Consider the system given by \(Ax=b\) where \(A= \begin{bmatrix} 1 & 2 & 3 \\ 4 & 5 & 6 \end{bmatrix}\), \(x= \begin{bmatrix} x_1 \\ x_2 \\ x_3 \end{bmatrix}\), and \(b= \begin{bmatrix} 7\\8 \end{bmatrix}\).
Recall that \(Ax\) in this case denotes the tuple \(\begin{bmatrix} x_1 + 2x_2 + 3x_3\\4x_1+5x_2+6x_3\end{bmatrix}\).
Using tuple arithmetic, this tuple can be written as \(x_1\begin{bmatrix} 1\\4\end{bmatrix} + x_2\begin{bmatrix} 2\\5\end{bmatrix} + x_3\begin{bmatrix} 3\\6\end{bmatrix}\).
What we have here is called a linear combination of the tuples \(\begin{bmatrix}1\\4\end{bmatrix}\), \(\begin{bmatrix}2\\5\end{bmatrix}\), and \(\begin{bmatrix}3\\6\end{bmatrix}\). (In general, a linear combination of the tuples \(t_1,\ldots, t_k\) has the form \(a_1t_1+a_2t_2+\cdots +a_kt_k\) where \(a_i\) is a scalar for each \(i= 1,\ldots,k\).)

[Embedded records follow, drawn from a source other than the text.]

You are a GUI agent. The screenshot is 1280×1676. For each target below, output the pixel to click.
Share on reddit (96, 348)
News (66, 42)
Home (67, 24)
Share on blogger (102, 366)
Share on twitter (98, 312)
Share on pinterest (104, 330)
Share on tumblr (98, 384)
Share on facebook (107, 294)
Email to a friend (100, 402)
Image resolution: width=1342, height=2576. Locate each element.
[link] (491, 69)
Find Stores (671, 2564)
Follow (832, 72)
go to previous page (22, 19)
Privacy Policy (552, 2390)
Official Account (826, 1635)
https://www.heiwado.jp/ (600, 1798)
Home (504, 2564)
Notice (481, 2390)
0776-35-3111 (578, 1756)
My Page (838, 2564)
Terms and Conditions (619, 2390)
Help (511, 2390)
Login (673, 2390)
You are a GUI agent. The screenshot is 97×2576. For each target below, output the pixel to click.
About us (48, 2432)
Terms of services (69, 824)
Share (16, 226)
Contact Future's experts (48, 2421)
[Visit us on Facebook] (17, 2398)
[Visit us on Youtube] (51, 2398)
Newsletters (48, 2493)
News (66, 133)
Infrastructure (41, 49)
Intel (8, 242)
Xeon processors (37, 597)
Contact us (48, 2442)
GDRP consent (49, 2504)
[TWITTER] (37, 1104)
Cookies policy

The question of whether or not \(Ax=b\) has a solution can be interpreted as follows: Is \(b\) a linear combination of the columns of \(A\)?
In general, if \(A= [A_1 \cdots A_n]\) where \(A_i\) is the \(i\)th column of \(A\) and \(x = \begin{bmatrix}x_1\\ \vdots \\ x_n\end{bmatrix}\), then \(Ax = x_1A_1 + x_2A_2 + \cdots + x_nA_n\). Solving \(Ax=b\) means finding a linear combination of \(A_1,\ldots,A_n\) that gives \(b\).
For each of the following, write it as a linear combination of tuples with \(x,y,z\) as scalars.
\(\begin{bmatrix} x+2y-z \\ y +z \\ 2x\end{bmatrix}\)
\(\begin{bmatrix} 2z-y+x \\ x-y+z \\ y+2x\end{bmatrix}\)